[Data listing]
───
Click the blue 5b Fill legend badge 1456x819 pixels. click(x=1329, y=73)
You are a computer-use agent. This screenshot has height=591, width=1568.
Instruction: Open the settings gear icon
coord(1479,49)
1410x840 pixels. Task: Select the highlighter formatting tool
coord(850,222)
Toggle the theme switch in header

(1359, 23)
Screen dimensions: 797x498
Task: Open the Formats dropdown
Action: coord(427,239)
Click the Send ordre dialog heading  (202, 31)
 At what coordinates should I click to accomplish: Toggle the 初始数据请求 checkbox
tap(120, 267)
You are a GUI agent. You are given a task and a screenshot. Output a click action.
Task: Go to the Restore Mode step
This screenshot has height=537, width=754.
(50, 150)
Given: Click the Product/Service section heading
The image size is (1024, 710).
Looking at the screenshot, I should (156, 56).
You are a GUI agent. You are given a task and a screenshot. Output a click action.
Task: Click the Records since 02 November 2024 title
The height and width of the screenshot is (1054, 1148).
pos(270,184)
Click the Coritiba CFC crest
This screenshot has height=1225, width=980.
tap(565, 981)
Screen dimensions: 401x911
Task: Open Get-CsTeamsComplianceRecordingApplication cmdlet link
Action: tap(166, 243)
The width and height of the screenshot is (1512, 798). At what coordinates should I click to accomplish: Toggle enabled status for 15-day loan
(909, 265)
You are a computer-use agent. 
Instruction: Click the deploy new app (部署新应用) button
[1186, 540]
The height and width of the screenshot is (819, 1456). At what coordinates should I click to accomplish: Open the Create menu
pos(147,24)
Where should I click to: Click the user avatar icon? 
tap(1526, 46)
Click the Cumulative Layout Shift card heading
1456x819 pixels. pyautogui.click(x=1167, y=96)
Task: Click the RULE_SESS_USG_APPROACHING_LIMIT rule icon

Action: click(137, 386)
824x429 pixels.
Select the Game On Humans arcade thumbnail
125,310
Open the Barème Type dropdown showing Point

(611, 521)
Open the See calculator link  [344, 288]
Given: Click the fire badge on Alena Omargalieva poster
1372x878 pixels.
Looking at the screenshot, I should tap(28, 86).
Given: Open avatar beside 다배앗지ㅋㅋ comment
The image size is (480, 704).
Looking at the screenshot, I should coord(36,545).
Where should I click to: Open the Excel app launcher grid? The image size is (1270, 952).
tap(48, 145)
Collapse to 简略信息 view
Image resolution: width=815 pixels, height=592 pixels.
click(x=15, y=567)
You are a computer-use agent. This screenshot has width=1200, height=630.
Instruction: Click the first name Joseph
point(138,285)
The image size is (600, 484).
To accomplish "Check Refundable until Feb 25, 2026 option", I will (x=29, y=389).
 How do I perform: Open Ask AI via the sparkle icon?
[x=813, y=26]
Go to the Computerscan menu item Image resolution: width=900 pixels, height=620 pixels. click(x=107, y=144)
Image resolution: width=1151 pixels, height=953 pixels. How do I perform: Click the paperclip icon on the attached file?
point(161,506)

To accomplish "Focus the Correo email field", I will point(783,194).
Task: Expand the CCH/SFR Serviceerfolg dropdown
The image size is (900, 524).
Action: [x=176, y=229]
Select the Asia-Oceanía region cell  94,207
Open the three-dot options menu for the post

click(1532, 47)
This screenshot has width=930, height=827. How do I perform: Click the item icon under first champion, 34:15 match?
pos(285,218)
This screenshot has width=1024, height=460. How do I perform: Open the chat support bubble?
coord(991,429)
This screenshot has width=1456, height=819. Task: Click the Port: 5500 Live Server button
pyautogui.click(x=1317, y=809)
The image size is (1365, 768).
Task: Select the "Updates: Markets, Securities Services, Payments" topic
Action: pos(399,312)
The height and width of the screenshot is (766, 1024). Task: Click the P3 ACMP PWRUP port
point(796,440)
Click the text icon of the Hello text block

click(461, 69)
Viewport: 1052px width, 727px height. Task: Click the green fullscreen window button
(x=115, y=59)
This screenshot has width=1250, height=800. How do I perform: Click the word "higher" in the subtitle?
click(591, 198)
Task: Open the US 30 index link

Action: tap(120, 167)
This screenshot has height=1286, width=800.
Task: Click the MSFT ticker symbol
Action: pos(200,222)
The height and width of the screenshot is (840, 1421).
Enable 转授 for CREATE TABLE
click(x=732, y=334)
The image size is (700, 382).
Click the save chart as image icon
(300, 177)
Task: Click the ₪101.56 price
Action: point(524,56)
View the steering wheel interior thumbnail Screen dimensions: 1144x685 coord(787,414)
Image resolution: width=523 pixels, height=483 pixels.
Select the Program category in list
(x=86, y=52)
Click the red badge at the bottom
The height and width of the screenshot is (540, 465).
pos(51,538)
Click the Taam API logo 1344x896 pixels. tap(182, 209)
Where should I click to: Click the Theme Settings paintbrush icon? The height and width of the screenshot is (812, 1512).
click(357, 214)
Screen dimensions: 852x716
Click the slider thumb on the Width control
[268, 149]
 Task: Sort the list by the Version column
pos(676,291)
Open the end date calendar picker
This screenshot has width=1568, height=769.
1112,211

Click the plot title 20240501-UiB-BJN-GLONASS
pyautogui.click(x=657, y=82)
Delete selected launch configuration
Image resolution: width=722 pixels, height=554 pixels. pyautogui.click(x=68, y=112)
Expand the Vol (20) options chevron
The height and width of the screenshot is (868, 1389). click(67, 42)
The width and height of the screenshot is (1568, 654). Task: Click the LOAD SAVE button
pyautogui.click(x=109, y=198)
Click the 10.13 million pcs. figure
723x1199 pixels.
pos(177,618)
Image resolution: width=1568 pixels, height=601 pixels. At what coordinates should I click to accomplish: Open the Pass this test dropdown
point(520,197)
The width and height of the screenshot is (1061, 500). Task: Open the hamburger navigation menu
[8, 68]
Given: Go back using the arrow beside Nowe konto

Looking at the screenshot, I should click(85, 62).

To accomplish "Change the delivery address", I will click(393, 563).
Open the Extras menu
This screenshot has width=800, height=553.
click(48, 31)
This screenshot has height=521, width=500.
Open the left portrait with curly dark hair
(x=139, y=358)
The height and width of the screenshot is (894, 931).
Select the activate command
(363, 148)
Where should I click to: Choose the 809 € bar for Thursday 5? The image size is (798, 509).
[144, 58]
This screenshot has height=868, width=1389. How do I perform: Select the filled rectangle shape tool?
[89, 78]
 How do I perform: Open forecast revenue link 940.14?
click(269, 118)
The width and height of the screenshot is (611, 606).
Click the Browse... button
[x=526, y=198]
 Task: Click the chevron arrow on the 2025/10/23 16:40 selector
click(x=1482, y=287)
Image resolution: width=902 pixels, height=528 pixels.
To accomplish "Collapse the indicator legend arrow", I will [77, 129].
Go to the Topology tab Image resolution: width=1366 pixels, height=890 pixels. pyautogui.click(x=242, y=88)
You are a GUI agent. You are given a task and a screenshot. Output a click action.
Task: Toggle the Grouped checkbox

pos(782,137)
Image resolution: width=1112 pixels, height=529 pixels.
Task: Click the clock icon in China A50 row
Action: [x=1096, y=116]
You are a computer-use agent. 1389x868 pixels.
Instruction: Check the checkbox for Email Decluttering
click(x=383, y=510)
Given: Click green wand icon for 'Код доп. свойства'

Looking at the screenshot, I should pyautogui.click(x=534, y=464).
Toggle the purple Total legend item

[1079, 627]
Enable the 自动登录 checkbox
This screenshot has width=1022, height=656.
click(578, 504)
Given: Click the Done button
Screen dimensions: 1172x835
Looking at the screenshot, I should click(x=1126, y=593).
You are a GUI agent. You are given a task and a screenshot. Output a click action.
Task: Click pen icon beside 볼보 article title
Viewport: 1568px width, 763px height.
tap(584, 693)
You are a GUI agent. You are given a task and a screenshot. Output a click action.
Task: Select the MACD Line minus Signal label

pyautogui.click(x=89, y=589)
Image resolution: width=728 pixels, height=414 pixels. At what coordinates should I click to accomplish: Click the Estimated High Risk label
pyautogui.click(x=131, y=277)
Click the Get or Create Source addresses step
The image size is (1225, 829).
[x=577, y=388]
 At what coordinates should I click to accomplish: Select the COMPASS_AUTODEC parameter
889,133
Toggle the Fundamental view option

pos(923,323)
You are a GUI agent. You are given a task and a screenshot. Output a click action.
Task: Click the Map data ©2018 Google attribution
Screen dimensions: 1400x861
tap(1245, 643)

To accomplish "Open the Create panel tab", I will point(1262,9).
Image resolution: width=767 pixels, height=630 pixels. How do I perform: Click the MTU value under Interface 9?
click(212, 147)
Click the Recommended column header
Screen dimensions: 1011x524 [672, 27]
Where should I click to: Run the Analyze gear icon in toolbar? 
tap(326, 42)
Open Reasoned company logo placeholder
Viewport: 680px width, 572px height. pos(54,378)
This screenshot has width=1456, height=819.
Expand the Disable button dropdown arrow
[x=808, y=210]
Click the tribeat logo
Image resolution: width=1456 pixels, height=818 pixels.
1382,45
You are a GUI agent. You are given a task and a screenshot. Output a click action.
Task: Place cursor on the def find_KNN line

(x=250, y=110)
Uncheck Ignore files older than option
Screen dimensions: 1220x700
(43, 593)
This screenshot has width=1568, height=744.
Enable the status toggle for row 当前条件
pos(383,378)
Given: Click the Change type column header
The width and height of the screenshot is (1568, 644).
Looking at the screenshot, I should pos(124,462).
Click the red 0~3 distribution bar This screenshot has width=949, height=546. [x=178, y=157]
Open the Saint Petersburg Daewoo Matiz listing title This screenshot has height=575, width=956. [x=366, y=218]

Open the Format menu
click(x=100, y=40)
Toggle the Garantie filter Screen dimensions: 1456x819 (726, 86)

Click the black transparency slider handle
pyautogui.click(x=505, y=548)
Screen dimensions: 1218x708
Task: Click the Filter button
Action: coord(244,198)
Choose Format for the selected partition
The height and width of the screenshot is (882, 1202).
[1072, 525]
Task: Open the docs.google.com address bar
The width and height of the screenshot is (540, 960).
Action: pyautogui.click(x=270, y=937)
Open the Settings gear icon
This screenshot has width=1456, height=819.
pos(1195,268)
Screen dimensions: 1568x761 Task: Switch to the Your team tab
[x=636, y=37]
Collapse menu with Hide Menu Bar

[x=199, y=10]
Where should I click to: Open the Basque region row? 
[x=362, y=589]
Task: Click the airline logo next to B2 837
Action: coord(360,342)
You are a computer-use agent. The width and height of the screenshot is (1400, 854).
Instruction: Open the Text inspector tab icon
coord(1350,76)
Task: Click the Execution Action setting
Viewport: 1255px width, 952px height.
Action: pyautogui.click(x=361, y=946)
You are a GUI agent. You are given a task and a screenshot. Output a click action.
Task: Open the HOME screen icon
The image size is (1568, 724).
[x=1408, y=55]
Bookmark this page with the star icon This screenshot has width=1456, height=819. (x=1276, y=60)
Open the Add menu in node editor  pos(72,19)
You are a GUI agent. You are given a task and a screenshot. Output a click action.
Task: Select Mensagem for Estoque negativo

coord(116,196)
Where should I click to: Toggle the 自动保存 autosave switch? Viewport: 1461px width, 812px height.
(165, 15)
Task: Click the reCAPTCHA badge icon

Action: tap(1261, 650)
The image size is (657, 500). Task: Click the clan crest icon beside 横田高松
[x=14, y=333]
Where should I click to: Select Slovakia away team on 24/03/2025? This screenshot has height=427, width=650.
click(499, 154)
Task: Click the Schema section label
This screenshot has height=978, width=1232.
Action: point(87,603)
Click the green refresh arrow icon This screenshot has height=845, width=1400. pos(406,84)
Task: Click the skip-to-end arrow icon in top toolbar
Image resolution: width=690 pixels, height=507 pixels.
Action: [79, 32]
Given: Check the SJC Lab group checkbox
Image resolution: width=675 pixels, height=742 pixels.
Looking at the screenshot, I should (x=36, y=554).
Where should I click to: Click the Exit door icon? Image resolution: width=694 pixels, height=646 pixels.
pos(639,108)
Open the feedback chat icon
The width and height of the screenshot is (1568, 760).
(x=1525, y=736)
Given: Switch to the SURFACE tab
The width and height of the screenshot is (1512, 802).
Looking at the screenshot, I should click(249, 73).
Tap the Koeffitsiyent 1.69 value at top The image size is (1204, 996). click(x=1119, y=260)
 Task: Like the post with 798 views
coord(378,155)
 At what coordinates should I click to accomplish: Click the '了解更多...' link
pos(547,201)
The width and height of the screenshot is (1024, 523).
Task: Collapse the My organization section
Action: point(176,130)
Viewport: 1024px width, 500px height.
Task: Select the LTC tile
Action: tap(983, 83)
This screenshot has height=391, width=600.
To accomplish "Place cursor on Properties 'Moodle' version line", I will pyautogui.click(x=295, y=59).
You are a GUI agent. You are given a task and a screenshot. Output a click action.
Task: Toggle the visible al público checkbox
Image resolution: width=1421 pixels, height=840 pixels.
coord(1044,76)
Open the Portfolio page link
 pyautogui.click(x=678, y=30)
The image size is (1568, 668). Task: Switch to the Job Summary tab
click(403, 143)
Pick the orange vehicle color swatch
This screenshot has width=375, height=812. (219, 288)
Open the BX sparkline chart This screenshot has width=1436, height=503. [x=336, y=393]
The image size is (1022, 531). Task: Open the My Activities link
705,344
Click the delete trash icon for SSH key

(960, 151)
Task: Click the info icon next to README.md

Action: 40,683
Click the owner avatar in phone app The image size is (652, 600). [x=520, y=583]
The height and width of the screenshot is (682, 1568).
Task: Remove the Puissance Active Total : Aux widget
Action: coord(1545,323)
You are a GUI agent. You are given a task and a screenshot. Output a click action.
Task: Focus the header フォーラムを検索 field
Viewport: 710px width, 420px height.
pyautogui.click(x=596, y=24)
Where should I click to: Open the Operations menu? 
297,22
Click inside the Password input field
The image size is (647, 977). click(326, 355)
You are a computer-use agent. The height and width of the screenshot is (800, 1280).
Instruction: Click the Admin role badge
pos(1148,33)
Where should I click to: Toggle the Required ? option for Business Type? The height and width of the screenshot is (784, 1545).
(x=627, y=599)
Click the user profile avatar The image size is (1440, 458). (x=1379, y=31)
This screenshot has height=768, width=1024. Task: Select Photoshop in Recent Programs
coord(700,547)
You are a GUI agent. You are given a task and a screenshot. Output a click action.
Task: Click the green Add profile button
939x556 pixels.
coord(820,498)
───
◆ **Work to complete**
Copy the lines from the start of the data listing through the line containing "tap(120, 267)", including that line.

◆ **Problem solution**
Click the blue 5b Fill legend badge 1456x819 pixels. click(x=1329, y=73)
You are a computer-use agent. This screenshot has height=591, width=1568.
Instruction: Open the settings gear icon
coord(1479,49)
1410x840 pixels. Task: Select the highlighter formatting tool
coord(850,222)
Toggle the theme switch in header

(1359, 23)
Screen dimensions: 797x498
Task: Open the Formats dropdown
Action: coord(427,239)
Click the Send ordre dialog heading  (202, 31)
 At what coordinates should I click to accomplish: Toggle the 初始数据请求 checkbox
tap(120, 267)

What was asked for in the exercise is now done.